Supplied passage >>
☆ ☆ ☆

My dad in the mid-1980s, probably "sitting" for a portrait in an adult-education photography class that he taught for decades at Lynwood High School.

Yesterday marked the tenth anniversary of my father’s death. I did all the things to remember—on the weekend, my family and I visited my dad’s grave; yesterday, I marked his death with the religious observance of lighting a yahrtzeit candle; and I spent a good bit of time over the last several weeks thinking about him, the relationship of children to parents, and fatherhood in general.

Late last night, I received an email from Jim Ostroff. Jim—known throughout the family as “Jimmy”—is my second cousin. Our grandparents were siblings. And our grandmothers were the closest of friends. Jimmy’s mother and my father were the same age, and they had been close growing up. Jimmy writes for a living, and has his entire adult life. More than anyone, he embodies the career aspirations of both his mother and my father, who hoped they might someday possibly earn a living from putting words together. They never did; Jimmy has for almost forty years.

With his permission, here are the amazing words he sent me late last night:

 

Today was a rather mundane day.  I arrived at work early to catch up on paperwork, did several batches of R&W, filed stories, did more paperwork and got home late.

It was a blur like many a day.  I will not be able to recall what I wrote, with whom I spoke, or what I ate for lunch five days from now, little less five years hence.

Yet, today is a special day; one that caused me to pause and think and reflect many times.

For you see, as the month of May rolled around I realized that its end also would mark the passage of 10 years since your dad died. Even now, it’s very hard for me to mentally utter that last phrase.

Yes, one day often is as nondescript as the next one, but some who pass through our lives have an outsized affect and leave a legacy that knows no bounds of time.

I won’t attempt to wax rhapsodic.  Saul Skolnick would not approve! (And probably engage in word play & needling to indicate his distaste for such praise.)

Your dad, Shullie, was rather revered in my family for his quick wit, writing ability, determination and pluck in striking out on his own course, and sticking with it. As a child, my mom often would use her cousin as an example for me to emulate, walking me through the progression from “bad kid, bad student” to witty, popular guy and A-Student–ehh, even if he declined the Arista because “it gave him indigestion.”

☆ ☆ ☆

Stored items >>

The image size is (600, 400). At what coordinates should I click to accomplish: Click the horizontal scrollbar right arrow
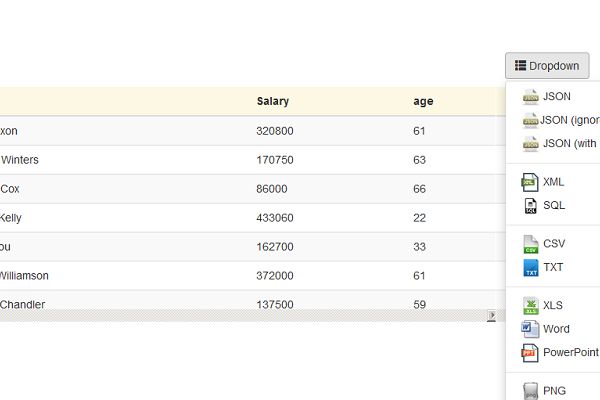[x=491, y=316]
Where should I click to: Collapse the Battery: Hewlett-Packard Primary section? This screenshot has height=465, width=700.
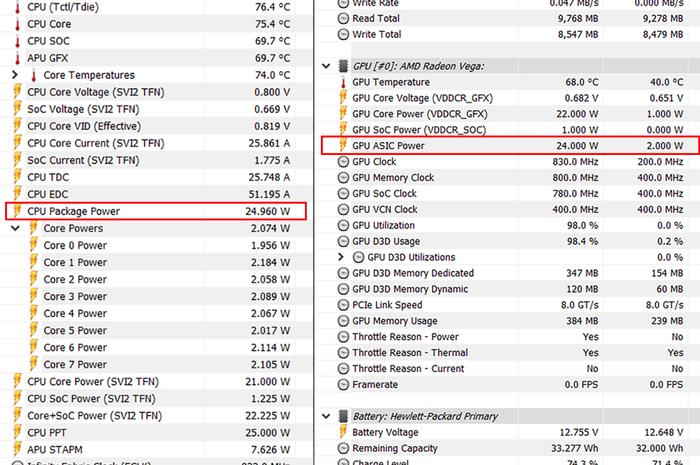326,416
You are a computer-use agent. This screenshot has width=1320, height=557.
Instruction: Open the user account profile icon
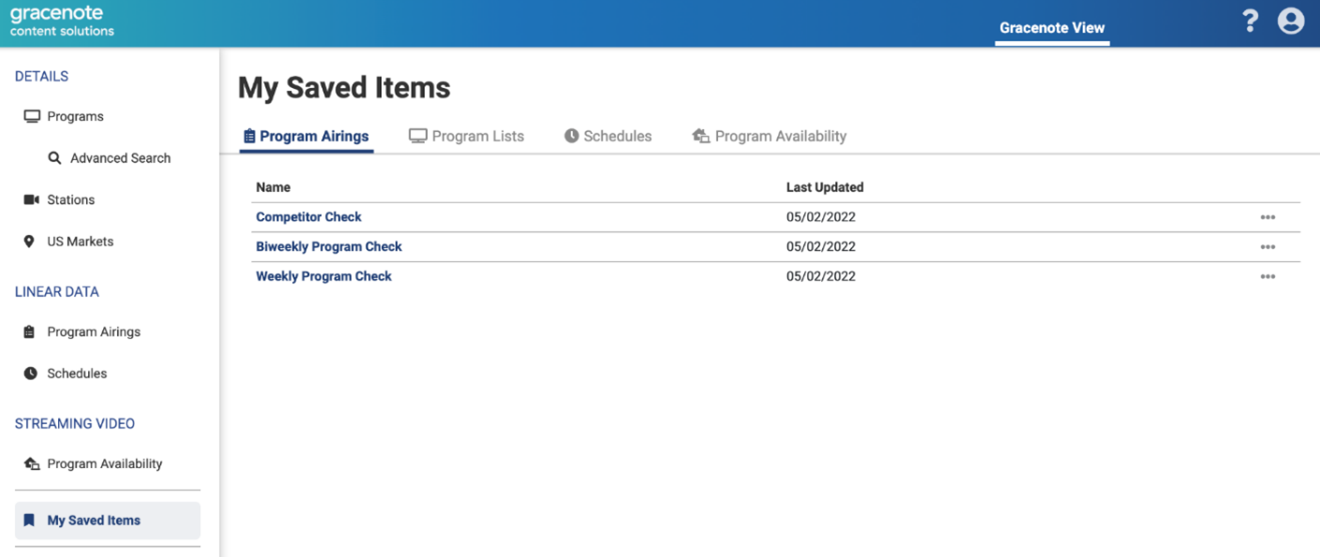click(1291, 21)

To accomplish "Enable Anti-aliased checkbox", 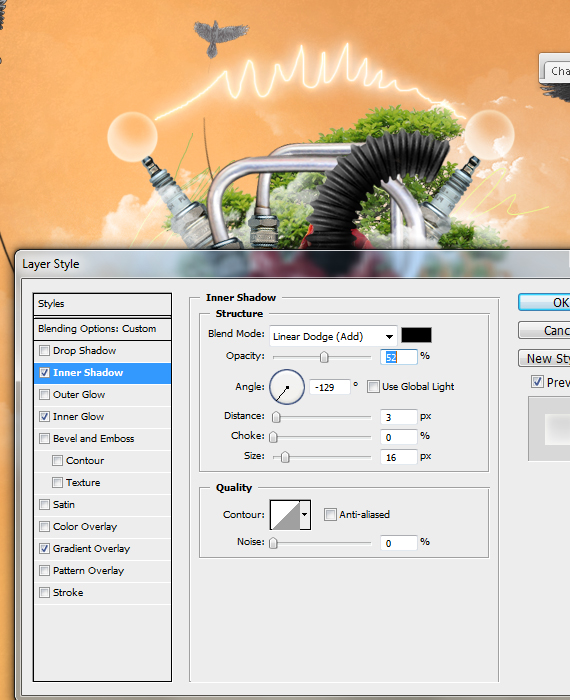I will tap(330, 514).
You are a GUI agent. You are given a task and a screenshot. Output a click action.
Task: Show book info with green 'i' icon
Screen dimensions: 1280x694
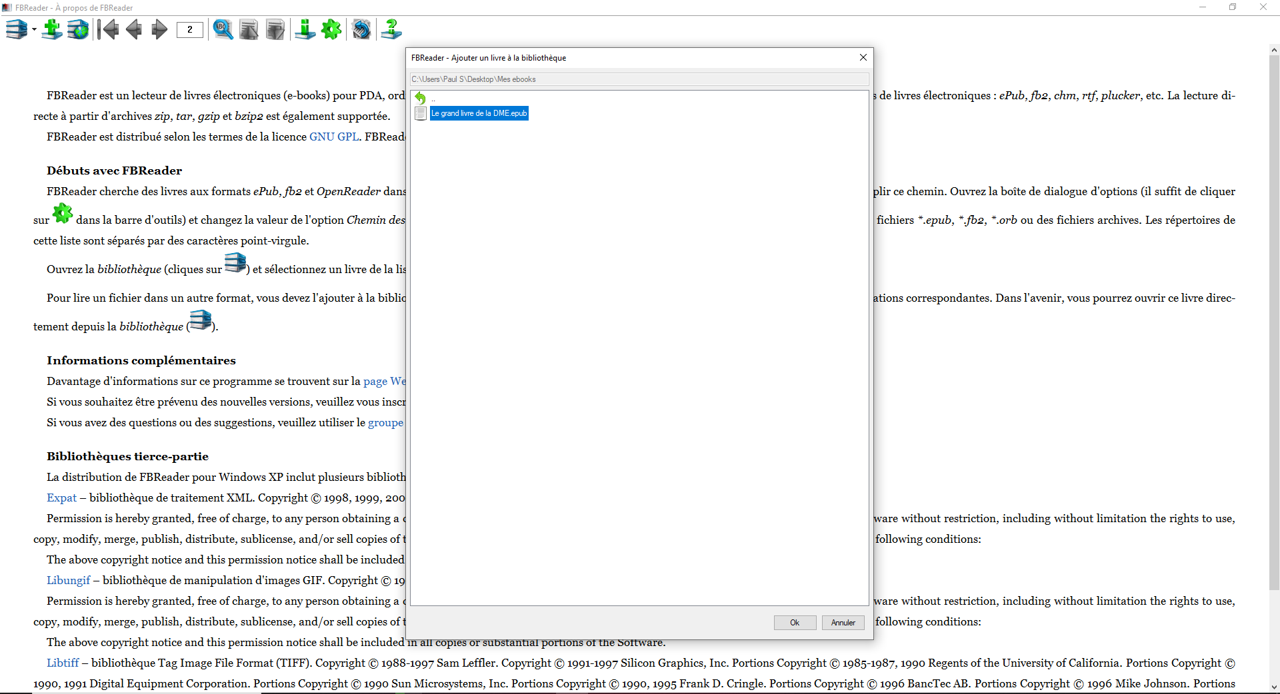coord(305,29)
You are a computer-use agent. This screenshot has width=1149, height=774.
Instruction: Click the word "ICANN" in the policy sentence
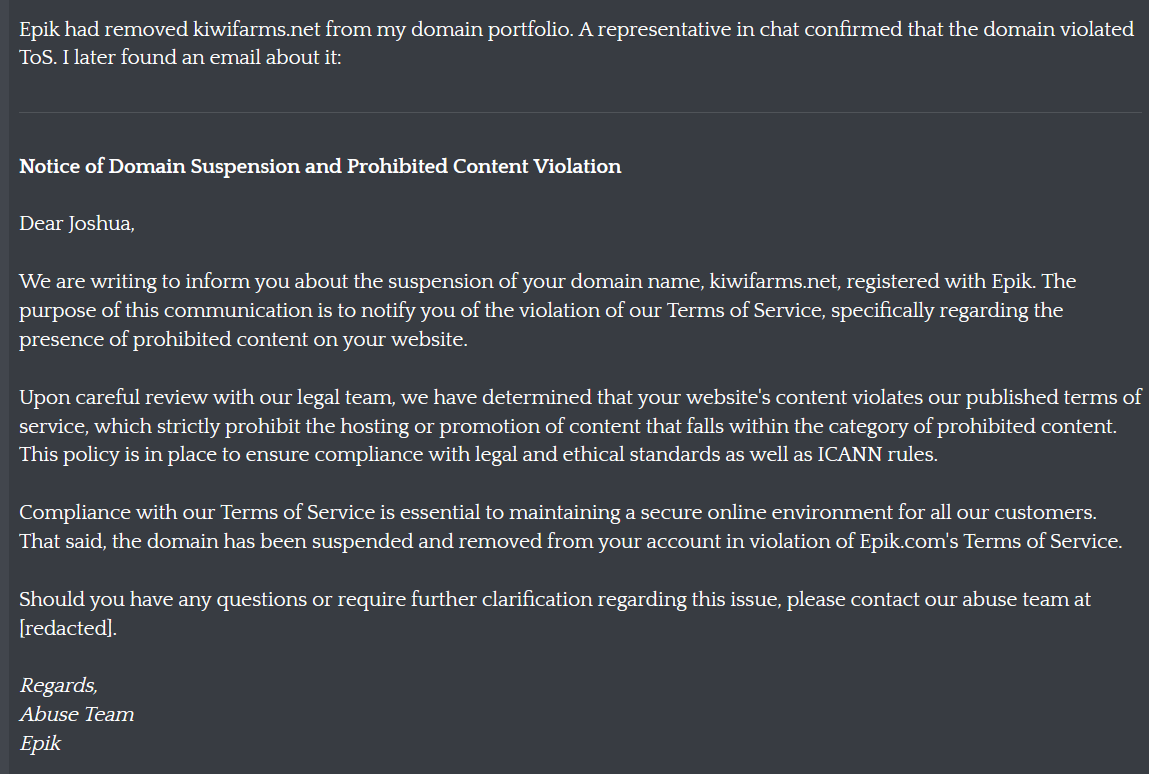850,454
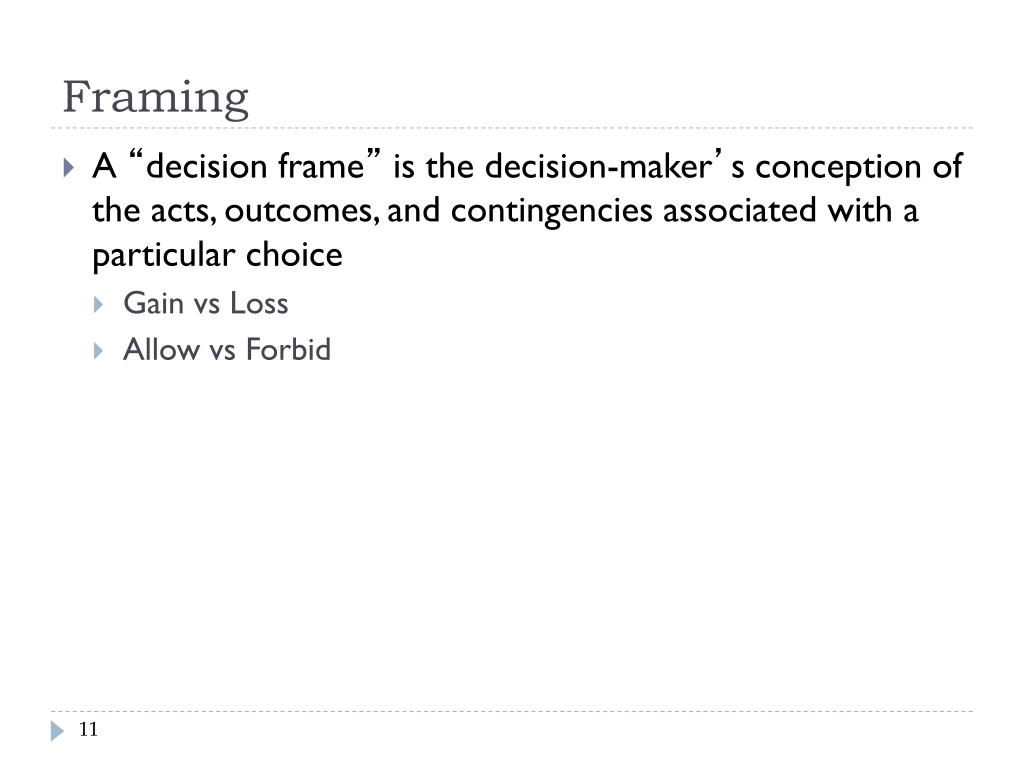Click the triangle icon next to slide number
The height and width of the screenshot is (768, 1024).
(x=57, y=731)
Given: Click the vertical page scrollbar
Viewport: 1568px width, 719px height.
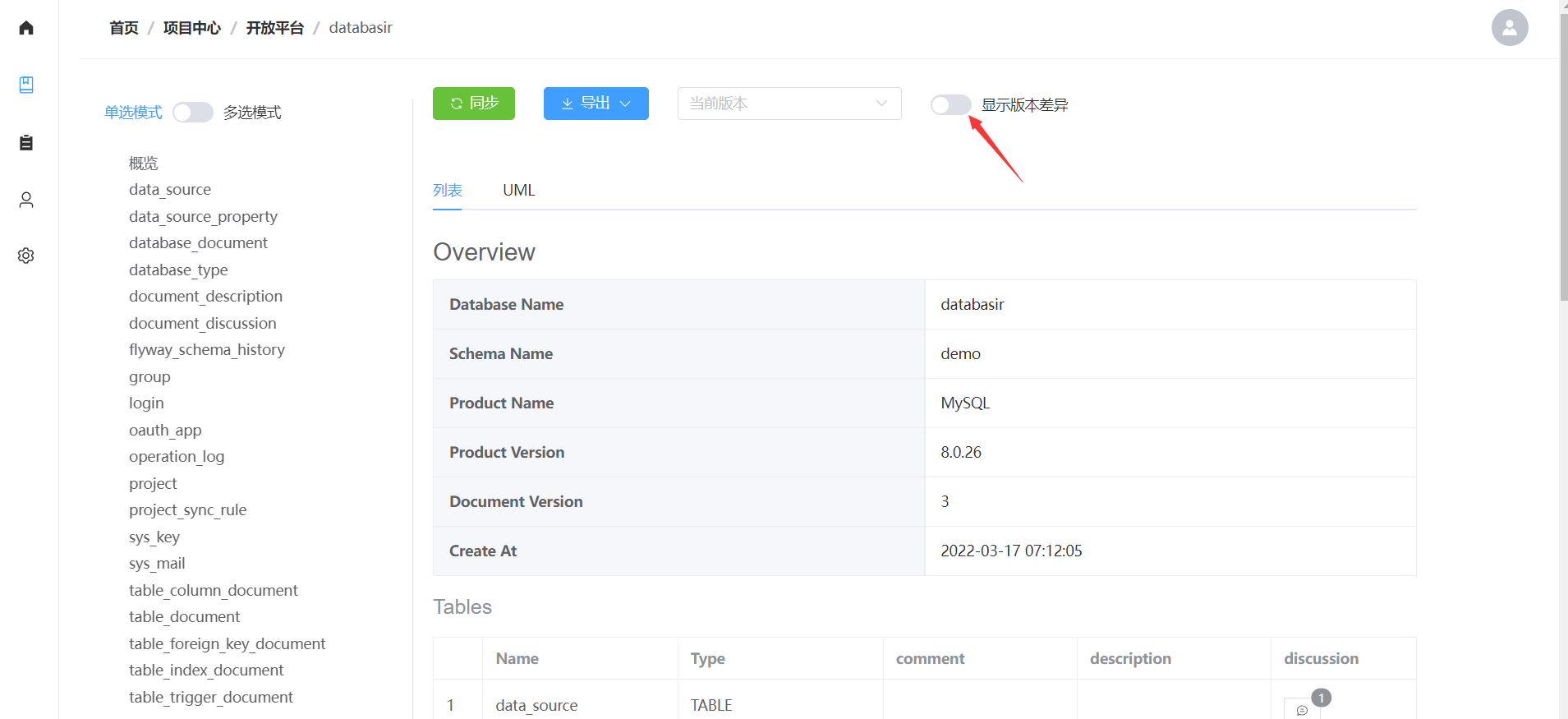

☆ ☆ ☆

To do >>
**1.** Print the stretch of the anniversary post from "Today was a" through "that last phrase.".
**2.** In the anniversary post, list each activity Jimmy says filled his rather mundane day.

Answers to the exercise >>
**1.**
Today was a rather mundane day.  I arrived at work early to catch up on paperwork, did several batches of R&W, filed stories, did more paperwork and got home late.

It was a blur like many a day.  I will not be able to recall what I wrote, with whom I spoke, or what I ate for lunch five days from now, little less five years hence.

Yet, today is a special day; one that caused me to pause and think and reflect many times.

For you see, as the month of May rolled around I realized that its end also would mark the passage of 10 years since your dad died. Even now, it’s very hard for me to mentally utter that last phrase.

**2.**
- Arrived at work early to catch up on paperwork
- Did several batches of R&W
- Filed stories
- Did more paperwork
- Got home late